Join writer, filmmaker, and archivist Jay Bernard as they read from their Ted Hughes Award-winning debut collection, Surge.
Exploring the devastating New Cross fire of 1981, in which thirteen young black people were killed, Surge (Chatto and Windus) traces a line from New Cross to the ‘towers of blood’ of the 2017 Grenfell fire.
This collection speaks in and of the voices of the past, brought back by the incantation of dancehall rhythms and the music of Jamaican patois, to form a living presence in the absence of justice. A ground-breaking work of excavation, memory and activism, Surge shines a much needed light on an unacknowledged chapter in British history.

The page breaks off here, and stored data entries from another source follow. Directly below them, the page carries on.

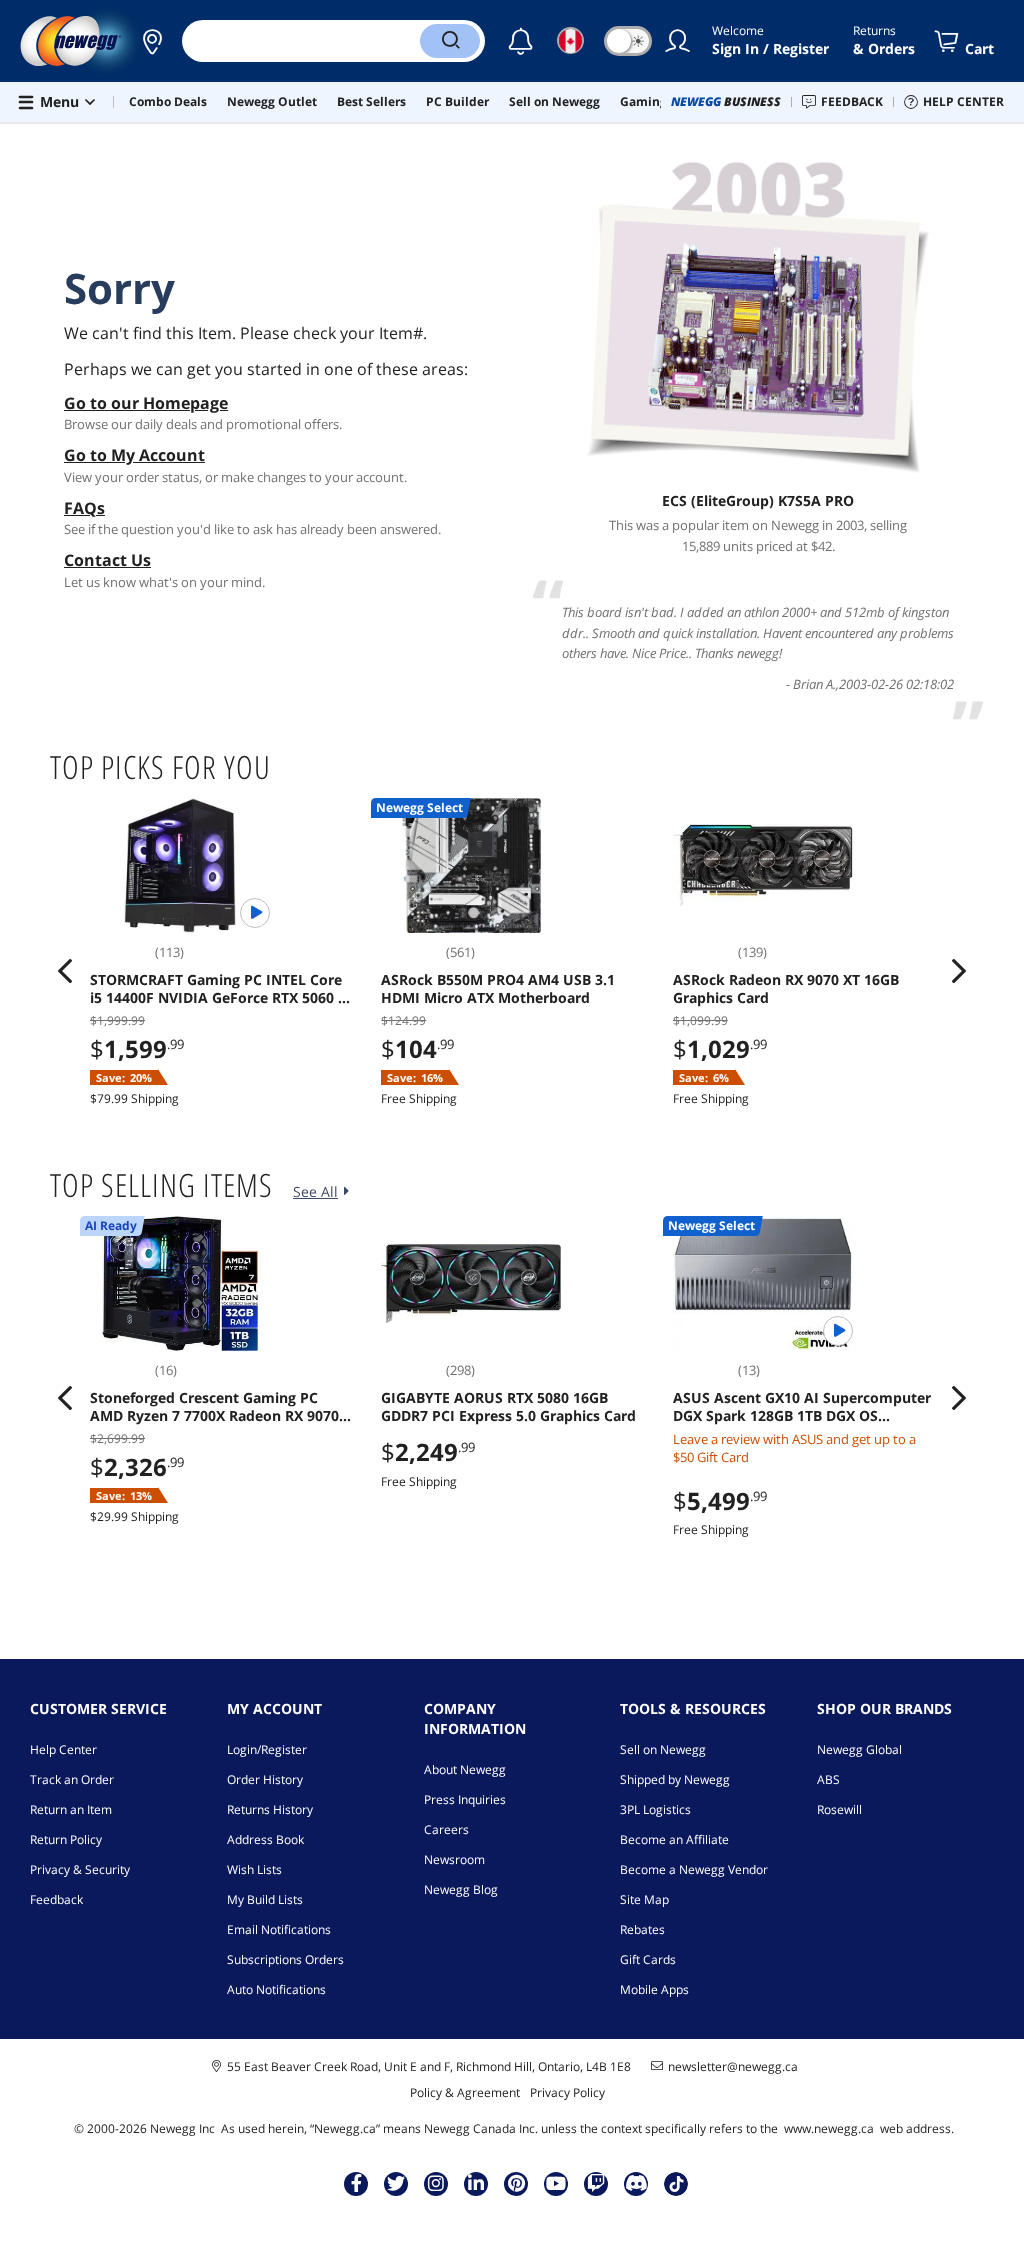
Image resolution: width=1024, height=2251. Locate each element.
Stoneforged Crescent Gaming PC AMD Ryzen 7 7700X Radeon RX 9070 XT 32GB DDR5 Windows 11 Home (214, 1407)
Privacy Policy (567, 2092)
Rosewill (839, 1809)
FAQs (84, 508)
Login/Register (267, 1749)
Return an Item (71, 1809)
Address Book (265, 1839)
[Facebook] (356, 2183)
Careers (446, 1829)
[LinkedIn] (476, 2183)
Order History (265, 1779)
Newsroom (454, 1859)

‘The collection’s major achievement is its unfailing attentiveness to the framing of history through the stories of individuals and collectives that the poet holds, urgently, ethically and so skilfully, in their hands’ – Sandeep Parmar Guardian
Jay will read from their work, followed by audience Q&A and book signing.

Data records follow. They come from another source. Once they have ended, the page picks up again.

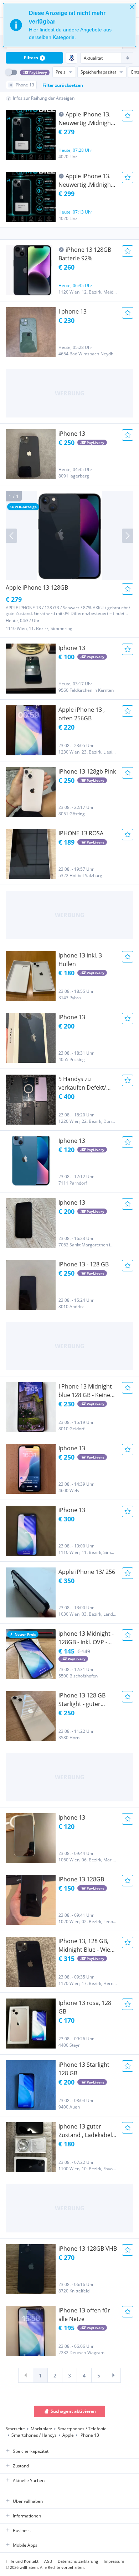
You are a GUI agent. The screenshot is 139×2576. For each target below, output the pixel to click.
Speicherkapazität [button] (30, 2451)
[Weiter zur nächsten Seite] (113, 2375)
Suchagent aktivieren (73, 2411)
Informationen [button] (27, 2516)
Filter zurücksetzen (62, 85)
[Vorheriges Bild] (11, 536)
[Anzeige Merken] (127, 115)
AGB (48, 2561)
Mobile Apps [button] (25, 2545)
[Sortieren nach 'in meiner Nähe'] (71, 58)
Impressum (114, 2561)
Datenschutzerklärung (78, 2561)
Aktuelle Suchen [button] (29, 2480)
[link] (26, 2375)
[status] (69, 25)
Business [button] (22, 2530)
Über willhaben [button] (28, 2501)
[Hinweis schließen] (132, 7)
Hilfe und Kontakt (22, 2561)
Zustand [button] (21, 2466)
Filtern (33, 58)
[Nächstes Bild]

Jay Bernard is a writer and poet from London. Their work is interdisciplinary, critical, queer and rooted in the archive. They have written several pamphlets, and won the 2018 Ted Hughes Award for their debut full collection Surge: Side A. In 2019 they were selected as one of Britain’s ten best BAME writers for the British Council and National Centre for Writing’s International Literature Showcase. Jay’s short film Something Said has screened in the UK and internationally, including Aesthetica and Leeds International Film Festivals, Sheffield DocFest and CinemAfrica. Jay is a programmer at BFI Flare, an archivist at Mayday Rooms and resident artist at Raven Row.